ASSIGNED TASK 1 →
From the custom-set discussion, return the part that opens with the words containing "I was referring" and closes with "a bit hectic!", copied word for word.
ASSIGNED TASK 2 →
In the custom-set discussion, restate the paragraph beginning "As per the comment in NMeulemann's solution" in fewer words, keeping its main facts.
ASSIGNED TASK 3 →
Extend the custom-set discussion from its final line onward.

PASSAGE PROVIDED →
As per the comment in NMeulemann’s solution, the tests in custom-set currently pass even if CustomSet incorrectly carries over duplicate data from input provided at initialization.
Duplicate keys in a set probably should not be ignored, but should be more than that, as a set suggests uniqueness.
I only saw the comment that the deduplication mechanism was T not that there was a problem with the exercise, and also saw that they chose to use a built in data structure. Can you provide the quote from the comments in the solution? (It will hopefully inspire others to spend the time to click through on the links and will also allow them to find the relevant specific information more easily as well.)
Did you find something specifically with your mentored exercise that indicates that this should be something done?
I was referring to this section of the commented out alternate implementation, which does not rely on HashSet:
// dedup relies on PartialEq. Tests pass without it, but it should be there
// T: PartialEq + Clone + Ord,
// {
// pub fn new(input: &[T]) → Self {
// let mut vec: Vec = input.into_iter().cloned().collect();
// vec.sort_unstable();
// vec.dedup();
// Self { set: vec }
// }
Sorry for being a bit hectic!

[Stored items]
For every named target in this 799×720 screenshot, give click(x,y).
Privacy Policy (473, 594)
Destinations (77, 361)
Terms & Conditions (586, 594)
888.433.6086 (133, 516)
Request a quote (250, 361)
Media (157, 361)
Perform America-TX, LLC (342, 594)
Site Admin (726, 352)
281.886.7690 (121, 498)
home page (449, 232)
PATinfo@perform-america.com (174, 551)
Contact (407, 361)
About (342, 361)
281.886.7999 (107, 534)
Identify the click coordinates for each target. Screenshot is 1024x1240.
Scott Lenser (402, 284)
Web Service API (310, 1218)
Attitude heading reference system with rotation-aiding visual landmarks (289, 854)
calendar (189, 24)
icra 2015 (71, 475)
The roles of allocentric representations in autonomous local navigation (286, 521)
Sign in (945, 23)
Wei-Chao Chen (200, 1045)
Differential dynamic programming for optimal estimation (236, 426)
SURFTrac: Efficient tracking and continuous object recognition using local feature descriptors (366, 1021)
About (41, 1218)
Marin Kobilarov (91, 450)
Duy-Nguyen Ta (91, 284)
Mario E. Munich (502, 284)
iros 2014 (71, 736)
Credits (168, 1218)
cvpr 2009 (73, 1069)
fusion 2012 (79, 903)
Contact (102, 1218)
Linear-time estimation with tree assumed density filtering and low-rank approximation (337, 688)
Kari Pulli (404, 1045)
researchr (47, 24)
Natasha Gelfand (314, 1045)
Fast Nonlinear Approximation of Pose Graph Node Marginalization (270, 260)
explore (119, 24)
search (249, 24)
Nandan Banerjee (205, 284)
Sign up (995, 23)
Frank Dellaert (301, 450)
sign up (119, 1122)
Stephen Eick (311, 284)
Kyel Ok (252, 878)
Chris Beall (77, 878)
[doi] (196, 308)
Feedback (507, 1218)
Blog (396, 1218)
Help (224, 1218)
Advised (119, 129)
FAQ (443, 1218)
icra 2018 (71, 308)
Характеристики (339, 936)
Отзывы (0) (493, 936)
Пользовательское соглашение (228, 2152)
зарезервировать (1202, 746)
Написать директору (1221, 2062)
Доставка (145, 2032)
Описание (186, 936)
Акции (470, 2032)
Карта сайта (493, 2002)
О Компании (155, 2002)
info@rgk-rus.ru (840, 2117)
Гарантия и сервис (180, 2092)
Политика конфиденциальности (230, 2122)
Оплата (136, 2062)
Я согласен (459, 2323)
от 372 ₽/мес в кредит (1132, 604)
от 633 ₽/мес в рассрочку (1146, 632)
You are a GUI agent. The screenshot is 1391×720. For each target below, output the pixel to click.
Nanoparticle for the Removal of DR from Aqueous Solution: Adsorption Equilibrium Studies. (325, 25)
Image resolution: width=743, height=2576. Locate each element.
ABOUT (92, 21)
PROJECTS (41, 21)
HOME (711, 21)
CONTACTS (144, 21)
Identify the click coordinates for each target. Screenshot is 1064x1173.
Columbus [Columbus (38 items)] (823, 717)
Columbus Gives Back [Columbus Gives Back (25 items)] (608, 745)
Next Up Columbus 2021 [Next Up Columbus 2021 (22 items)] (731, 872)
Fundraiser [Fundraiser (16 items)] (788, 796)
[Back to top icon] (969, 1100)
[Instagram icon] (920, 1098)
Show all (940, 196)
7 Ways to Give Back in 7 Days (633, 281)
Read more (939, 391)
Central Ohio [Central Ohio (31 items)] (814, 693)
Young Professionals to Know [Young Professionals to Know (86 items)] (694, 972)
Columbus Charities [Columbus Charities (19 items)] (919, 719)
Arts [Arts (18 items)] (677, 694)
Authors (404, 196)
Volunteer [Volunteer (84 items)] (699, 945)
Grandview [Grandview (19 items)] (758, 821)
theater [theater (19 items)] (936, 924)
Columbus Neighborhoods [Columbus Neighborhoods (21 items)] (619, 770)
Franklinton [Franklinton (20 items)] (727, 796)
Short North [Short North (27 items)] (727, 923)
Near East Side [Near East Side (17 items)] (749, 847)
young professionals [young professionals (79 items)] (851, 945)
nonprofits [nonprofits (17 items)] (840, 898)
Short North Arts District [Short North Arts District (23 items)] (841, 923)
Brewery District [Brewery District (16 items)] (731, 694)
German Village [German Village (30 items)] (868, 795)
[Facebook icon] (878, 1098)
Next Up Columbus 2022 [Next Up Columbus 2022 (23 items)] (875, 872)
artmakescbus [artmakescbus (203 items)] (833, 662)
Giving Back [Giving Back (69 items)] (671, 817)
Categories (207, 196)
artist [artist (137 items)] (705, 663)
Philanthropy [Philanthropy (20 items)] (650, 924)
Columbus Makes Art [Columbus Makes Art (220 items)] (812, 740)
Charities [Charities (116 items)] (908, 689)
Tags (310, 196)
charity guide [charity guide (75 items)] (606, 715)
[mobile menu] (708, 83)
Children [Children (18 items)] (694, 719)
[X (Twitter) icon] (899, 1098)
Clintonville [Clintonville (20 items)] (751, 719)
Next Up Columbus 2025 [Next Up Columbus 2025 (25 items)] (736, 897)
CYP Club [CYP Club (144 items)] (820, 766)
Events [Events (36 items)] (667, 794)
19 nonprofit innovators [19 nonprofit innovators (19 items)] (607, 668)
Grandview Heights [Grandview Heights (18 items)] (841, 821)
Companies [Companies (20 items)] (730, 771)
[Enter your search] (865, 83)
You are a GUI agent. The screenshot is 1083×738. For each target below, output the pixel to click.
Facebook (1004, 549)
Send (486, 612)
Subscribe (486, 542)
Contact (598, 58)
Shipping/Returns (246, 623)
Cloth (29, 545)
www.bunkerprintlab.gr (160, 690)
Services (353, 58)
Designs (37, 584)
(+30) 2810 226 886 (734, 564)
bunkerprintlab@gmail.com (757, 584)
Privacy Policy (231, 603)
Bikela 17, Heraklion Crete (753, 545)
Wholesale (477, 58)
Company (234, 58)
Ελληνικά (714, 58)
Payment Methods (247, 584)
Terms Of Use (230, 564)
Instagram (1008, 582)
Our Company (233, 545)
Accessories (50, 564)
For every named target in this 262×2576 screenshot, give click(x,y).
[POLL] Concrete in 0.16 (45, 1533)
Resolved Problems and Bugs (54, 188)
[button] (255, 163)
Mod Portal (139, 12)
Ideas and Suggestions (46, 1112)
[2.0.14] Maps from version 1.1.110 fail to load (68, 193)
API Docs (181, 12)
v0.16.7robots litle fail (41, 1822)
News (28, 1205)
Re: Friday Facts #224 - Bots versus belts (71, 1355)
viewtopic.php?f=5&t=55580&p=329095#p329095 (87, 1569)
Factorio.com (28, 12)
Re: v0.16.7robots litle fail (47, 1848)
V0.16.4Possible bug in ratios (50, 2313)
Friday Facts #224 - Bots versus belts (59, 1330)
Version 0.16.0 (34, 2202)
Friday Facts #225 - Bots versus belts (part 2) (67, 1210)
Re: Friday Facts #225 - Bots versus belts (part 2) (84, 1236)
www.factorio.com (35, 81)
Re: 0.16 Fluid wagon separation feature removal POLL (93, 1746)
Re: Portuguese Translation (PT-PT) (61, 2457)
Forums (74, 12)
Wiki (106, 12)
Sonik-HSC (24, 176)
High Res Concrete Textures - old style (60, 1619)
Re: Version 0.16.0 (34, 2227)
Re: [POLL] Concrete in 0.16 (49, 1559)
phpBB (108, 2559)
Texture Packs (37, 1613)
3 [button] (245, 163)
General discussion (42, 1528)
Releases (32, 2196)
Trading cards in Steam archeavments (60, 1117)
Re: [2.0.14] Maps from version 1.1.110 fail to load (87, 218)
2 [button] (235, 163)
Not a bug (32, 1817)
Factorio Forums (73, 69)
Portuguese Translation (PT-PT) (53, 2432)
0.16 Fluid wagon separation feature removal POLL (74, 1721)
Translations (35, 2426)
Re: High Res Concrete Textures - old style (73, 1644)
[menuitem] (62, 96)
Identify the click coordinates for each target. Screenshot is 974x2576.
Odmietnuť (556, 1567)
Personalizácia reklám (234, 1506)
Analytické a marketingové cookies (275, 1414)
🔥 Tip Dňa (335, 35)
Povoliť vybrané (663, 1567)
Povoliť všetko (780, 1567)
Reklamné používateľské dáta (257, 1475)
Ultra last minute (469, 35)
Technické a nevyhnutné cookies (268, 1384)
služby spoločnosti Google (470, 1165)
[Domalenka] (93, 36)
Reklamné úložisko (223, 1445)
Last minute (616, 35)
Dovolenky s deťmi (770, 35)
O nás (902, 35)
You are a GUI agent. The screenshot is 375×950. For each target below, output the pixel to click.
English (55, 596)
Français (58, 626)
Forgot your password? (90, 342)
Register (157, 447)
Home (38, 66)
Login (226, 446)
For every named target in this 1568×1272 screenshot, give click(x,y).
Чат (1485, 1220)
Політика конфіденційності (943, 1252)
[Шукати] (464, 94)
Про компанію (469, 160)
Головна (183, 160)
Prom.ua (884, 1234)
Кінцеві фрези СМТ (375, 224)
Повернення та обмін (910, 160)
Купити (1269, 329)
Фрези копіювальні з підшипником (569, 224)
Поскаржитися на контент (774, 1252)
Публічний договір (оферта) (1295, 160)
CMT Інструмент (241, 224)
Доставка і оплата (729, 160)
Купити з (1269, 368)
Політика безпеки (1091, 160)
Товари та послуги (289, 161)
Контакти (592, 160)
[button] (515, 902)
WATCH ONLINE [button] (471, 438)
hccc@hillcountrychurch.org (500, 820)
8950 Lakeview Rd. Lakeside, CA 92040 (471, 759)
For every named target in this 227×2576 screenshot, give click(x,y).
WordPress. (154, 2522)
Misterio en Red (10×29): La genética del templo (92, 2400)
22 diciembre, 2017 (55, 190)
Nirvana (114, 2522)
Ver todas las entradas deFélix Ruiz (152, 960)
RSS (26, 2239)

REPLY 1 →
I was referring to this section of the commented out alternate implementation, which does not rely on HashSet:
// dedup relies on PartialEq. Tests pass without it, but it should be there
// T: PartialEq + Clone + Ord,
// {
// pub fn new(input: &[T]) → Self {
// let mut vec: Vec = input.into_iter().cloned().collect();
// vec.sort_unstable();
// vec.dedup();
// Self { set: vec }
// }
Sorry for being a bit hectic!

REPLY 2 →
A comment in NMeulemann's solution notes that the custom-set tests currently pass even when CustomSet wrongly keeps duplicate data from the input given at initialization.

REPLY 3 →
A solution omitting the “vec.dedup()” part of that function will have the resultant CustomSet still contain any duplicate data found in the input slice. This would not be acceptable behavior for a set, and so I think NMeulemann is correct in saying that dedup should be there and by extension the tests should check for it.
Because this is an exercise that is in the problem-specifications repository, the problem likely should be directed there as an addition where all tracks can benefit.
Unfortunately, I ran into an issue while testing the change. I can’t figure out how to make sure that the test fails even in the face of the solution implementing a custom Eq for CustomSet. I’m still pretty new to writing tests myself and pretty much limited to assert_eq!(), lol.
edit: Maybe it would be good to require CustomSet to have a way of returning the contained values as a Vec or something?
Another good reason to request mentoring on the exercise, the mentor likely will be able to direct and guide you to a good test, as well.
I think that @ErikSchierboom could move this to Bugs & Feature Requests - Exercism so that it can be talked about there, if you want. (Not really the specific Rust test, but adding the apparently helpful test to the best effect for all tracks.)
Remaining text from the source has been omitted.